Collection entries
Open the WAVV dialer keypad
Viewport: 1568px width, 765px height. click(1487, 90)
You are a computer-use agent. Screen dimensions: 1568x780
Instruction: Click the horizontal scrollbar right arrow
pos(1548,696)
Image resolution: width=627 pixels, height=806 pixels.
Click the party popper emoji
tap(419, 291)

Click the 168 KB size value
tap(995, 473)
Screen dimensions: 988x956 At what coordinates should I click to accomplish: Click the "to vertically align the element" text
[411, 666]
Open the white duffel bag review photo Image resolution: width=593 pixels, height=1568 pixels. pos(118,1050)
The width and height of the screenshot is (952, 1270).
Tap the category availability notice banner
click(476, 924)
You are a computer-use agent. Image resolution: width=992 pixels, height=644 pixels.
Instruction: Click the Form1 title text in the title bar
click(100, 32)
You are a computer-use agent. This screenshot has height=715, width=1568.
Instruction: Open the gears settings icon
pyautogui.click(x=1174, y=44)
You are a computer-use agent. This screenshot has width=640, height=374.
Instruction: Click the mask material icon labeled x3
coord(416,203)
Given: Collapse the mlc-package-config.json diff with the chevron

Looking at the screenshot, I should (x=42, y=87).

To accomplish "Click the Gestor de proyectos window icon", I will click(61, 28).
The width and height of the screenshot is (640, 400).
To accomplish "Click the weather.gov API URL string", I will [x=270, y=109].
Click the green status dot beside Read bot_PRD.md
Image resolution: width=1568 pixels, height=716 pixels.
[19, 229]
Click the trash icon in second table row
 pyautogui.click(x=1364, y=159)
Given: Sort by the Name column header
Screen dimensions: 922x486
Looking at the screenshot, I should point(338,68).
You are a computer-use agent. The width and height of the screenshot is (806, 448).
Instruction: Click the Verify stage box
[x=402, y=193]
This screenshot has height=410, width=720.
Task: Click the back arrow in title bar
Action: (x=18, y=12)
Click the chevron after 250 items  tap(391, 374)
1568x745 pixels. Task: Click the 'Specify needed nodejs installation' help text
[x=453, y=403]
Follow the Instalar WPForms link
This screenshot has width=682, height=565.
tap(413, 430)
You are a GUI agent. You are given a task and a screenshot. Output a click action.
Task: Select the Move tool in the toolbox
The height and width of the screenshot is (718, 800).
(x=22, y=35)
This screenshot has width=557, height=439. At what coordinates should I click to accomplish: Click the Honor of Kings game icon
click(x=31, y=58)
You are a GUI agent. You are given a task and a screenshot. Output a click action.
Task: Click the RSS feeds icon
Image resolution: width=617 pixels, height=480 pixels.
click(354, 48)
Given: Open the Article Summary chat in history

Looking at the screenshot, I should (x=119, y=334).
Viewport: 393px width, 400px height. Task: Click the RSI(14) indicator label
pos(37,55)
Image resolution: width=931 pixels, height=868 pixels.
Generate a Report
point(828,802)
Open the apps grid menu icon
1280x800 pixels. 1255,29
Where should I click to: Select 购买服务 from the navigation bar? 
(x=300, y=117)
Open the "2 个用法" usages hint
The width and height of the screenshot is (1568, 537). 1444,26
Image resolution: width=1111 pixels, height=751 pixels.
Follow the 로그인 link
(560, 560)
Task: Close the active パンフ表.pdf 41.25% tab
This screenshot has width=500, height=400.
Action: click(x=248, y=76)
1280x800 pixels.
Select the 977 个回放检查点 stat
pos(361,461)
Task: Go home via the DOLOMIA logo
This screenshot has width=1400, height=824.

**Exercise requirements**.
Reproduce each line above that contains "computer".

**Task output**.
You are a computer-use agent. Screen dimensions: 1568x780
You are a computer-use agent. Image resolution: width=992 pixels, height=644 pixels.
You are a computer-use agent. This screenshot has height=715, width=1568.
You are a computer-use agent. This screenshot has width=640, height=374.
You are a computer-use agent. The width and height of the screenshot is (806, 448).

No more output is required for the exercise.